## DATA SUPPLIED
=-=-=

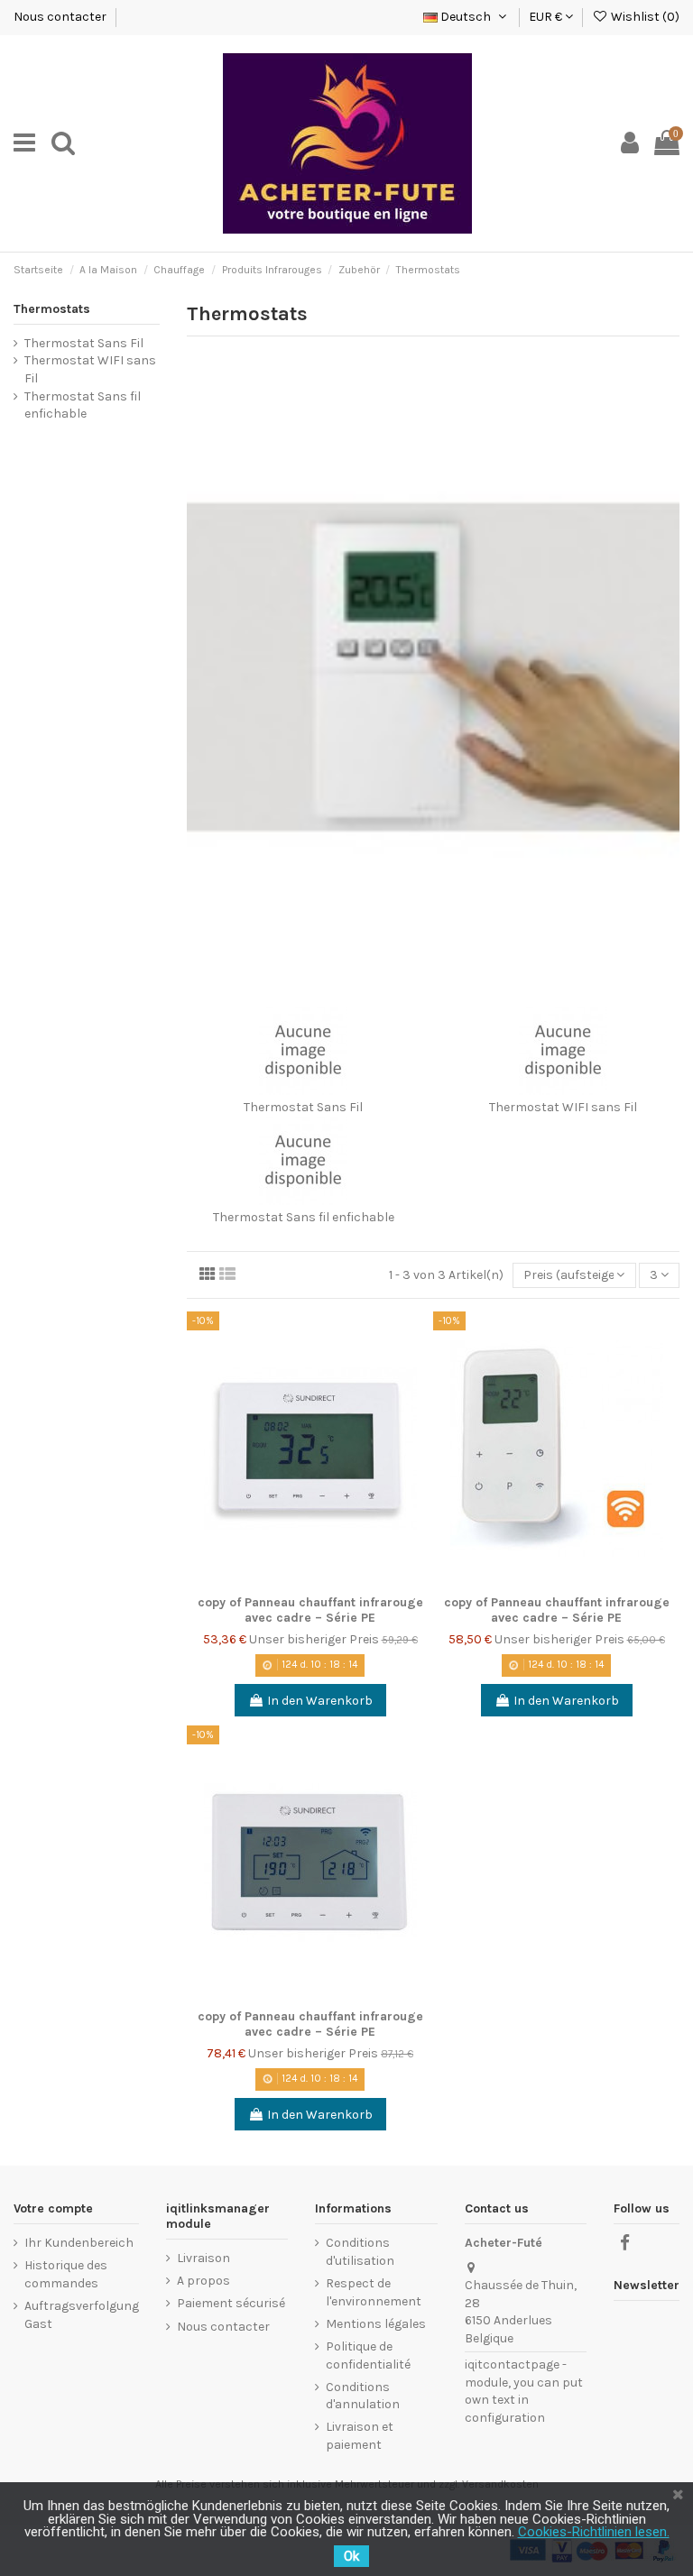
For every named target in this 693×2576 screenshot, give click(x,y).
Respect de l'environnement (373, 2292)
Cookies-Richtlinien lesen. (594, 2532)
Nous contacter (61, 16)
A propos (203, 2280)
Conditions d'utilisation (360, 2251)
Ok (351, 2556)
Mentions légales (376, 2324)
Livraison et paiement (359, 2435)
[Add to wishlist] (419, 1338)
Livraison (203, 2258)
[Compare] (419, 1370)
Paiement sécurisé (231, 2303)
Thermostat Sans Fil (303, 1107)
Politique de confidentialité (368, 2355)
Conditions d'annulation (363, 2396)
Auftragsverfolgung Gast (81, 2315)
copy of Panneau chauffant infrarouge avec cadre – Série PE (310, 1610)
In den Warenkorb (320, 1700)
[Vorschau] (419, 1401)
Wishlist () (643, 16)
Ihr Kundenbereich (79, 2242)
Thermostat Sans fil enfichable (303, 1217)
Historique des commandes (65, 2274)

=-=-=

## YOUR INSTRUCTIONS
Reproduce the entire listing above precisely, but keep the images out.

## ANSWER AREA
For every named target in this 693×2576 screenshot, give click(x,y).
Respect de l'environnement (373, 2292)
Cookies-Richtlinien lesen. (594, 2532)
Nous contacter (61, 16)
A propos (203, 2280)
Conditions d'utilisation (360, 2251)
Ok (351, 2556)
Mentions légales (376, 2324)
Livraison et paiement (359, 2435)
[Add to wishlist] (419, 1338)
Livraison (203, 2258)
[Compare] (419, 1370)
Paiement sécurisé (231, 2303)
Thermostat Sans Fil (303, 1107)
Politique de confidentialité (368, 2355)
Conditions d'annulation (363, 2396)
Auftragsverfolgung Gast (81, 2315)
copy of Panneau chauffant infrarouge avec cadre – Série PE (310, 1610)
In den Warenkorb (320, 1700)
[Vorschau] (419, 1401)
Wishlist () (643, 16)
Ihr Kundenbereich (79, 2242)
Thermostat Sans fil enfichable (303, 1217)
Historique des commandes (65, 2274)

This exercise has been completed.